Für jede Hilfe Dankbar ;)
 

Rm Baer

Erfahrenes Mitglied
#2
Hallo armesau
Es gibt also bei euch also Betriebsräte erster und zweiter Klasse. Will der BR auch gleich den Kündigungsschutz für die zweite Klasse regeln?:mad:
Schau mal den §25 an. Im Fitting §25 Rn 7 ...für die Dauer der Verhinderung als vollwertiges Mitglied mit allen aus dieser Stellung ergebenden Rchten und Pflichten.
Wie sollte das geregelt sein wenn ihr die 8 ordentlichen Mitglieder wegen Langzeiterkrankung nicht einladen könnt???
Der BRV hat natürlich einen Spielraum was auf die Tagesordnung kommt.
Ein Ersatzmitglied ist ein vollwertiges Mitglied.

für wichtigen Themen (zB eine Betriebsvereinbarung)
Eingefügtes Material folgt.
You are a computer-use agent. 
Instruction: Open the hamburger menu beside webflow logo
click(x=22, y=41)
Was sollen das für Themen sein? Wer bestimmt was wichtig ist? Ist einen Kündigung wichtig? Ist einen Versetzung wichtig? Warum gibt das BetrVG den Ersatzmitgliedern (im Falle der Nachrückung) die gleichen Rechte beim Kündigungsschutz wie einen vollwertigen Mitglied?
Gruß
 

armesau:D

Erfahrenes Mitglied
#3
Hi Rm Baer, wäre vielleicht möglich das Kommentar von Fitting oben, mir zu zeigen? Ich habe das nicht, ich habe das Klebe-Kommentar... Danke..
 

Rm Baer

Erfahrenes Mitglied
#4
Das kostet aber einen :p

Das Ersatzmitglied tritt im Falle des Ausscheidens eines ordentlichen Mitglieds entgültig, im Falle der vorrübergehenden Verhinderung eines ordentlichen Mitglieds für die Dauer der Verhinderung als vollwertiges Mitglied mit allen sich aus dieses Stellung ergebenden Rechten und Pflichten in den BR ein ( BAG 9.11.77;17.1.79, 6.9.79 AP Nrn.3,5,7 zu §15 KSchG 1969;hM) Insbesondere genießt es während der Zeit der Stellvertretung alle Schutzrechte einer BR.Mitgl.; so gelten zB die Behinderungs- und Benachteiligungsverbote der § 78 auch in Bezug auf ErsMitgl.; zur Schulung von ErsMitgl. vgl. BAG 19.9.01 AP Nr.9 zu § 25 BetrVG 1972. Auch kann es während der Dauer seiner Heranziehung Einsicht in die Unterlagen des BR gem § 34 Abs.3 nehmen. Dazu zählen auch dessen elektonischen Daten.